Почему я это вспомнила? Наверное, потому, что когда к нам приходила журналист и писатель Оля Кучкина, мы говорили о Лёниной болезни, вспоминая при этом болезнь М. А. И этот портрет, как будто списанный с Лёни. Все каким-то странным образом соединялось в нашей жизни, замешанной на мистических знаках. Опять же, мы с Лёней сыграли роли Мастера и Маргариты в спектакле «Мастер и Маргарита». И не этот ли спектакль послужил приговором для Лёни — Мастера, имея в виду мистический контекст нашей жизни. Конечно, глупость все это… Но эта глупость не выходит у меня из головы…
А однажды я, играя спектакль «Мастер и Маргарита», упала сверху с маятника, который каким-то непостижимым образом за что-то зацепился и остался наверху, а я, упав навзничь на пол, на несколько секунд потеряла сознание. Зрительный зал хором — ах! Если бы маятник тут же отцепился, осталась бы я жива — не знаю, но что эти Время-часы меня бы распороли — это точно. После, когда ко мне вернулось сознание, я вскочила на уже опущенный маятник и с особенной яростью выкрикнула монолог, в конце которого послала всех к чертовой матери. Для чего-то меня оставили в живых. Может быть, для Лёни?..
Глава 9 Лёнины предчувствия
По деревенской примете черный ворон — к смерти.

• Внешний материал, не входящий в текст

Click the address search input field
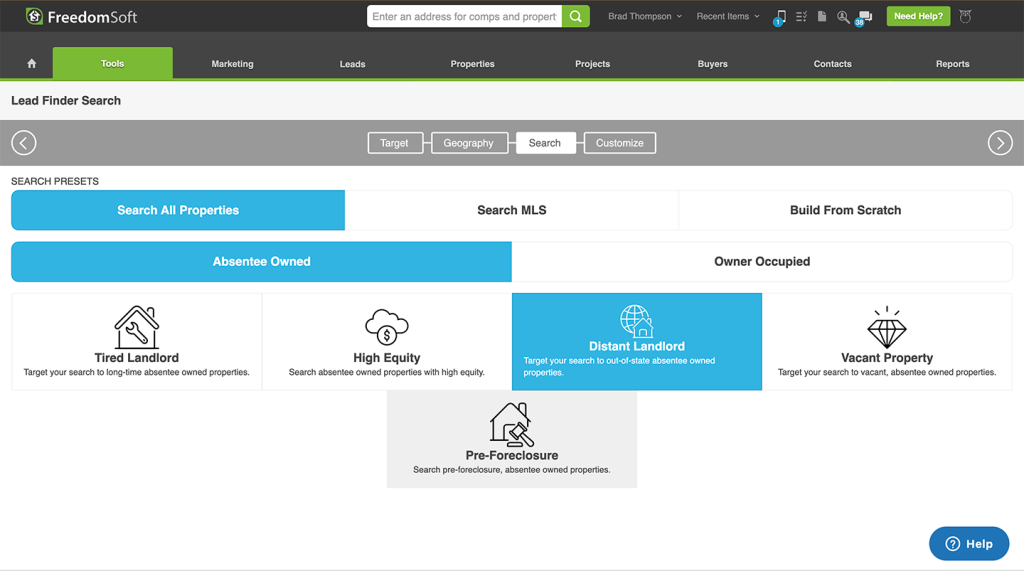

За время нашего последнего счастливого лета 2003 года Лёня пугал меня своими предчувствиями. Перед поездкой на дачу, усадив меня за стол, прочел свое последнее стихотворение «Старик».
Старик
Старику было лет девяносто,
Он медсестрами был нелюбим,
Полюбить его было непросто:
Недотрога. Ворчун. Нелюдим.
Что поделаешь, старость — не радость…
Видно, время ухода пришло…
Но никак ему не умиралось,
Беспокойство какое-то жгло…
Старика занимала забота:
Как бы с пользой из жизни уйти…
Так уйти, чтобы вместо кого-то,
Так уйти, чтоб кого-то спасти…
Он кряхтел и ворочался… Кстати,
Пятый день не слыхать пацана,
Что в соседней лечился палате…
Пятый день за стеной — тишина.
Где ты, Вадик?.. Чего ты молчишь-то?..
И, как будто услышав призыв,
За стеной засмеялся мальчишка…
И старик успокоился: жив!
Он торжественно выпрямил тело
И покой утвердил на челе,
Будто сделал последнее дело,
Что держало его на земле.
Я догадывалась, что это стихотворение он определенным образом связывает с собой. В отчаянии начинаю его бессильно отчитывать. Он
смеется, успокаивает: «Нюсенька, успокойся, ну раз это в голове…» — «Так не держи в голове!..» — продолжаю я беззлобно огрызаться. Долго не могу успокоиться. И жалость, и нежность, и отчаянье.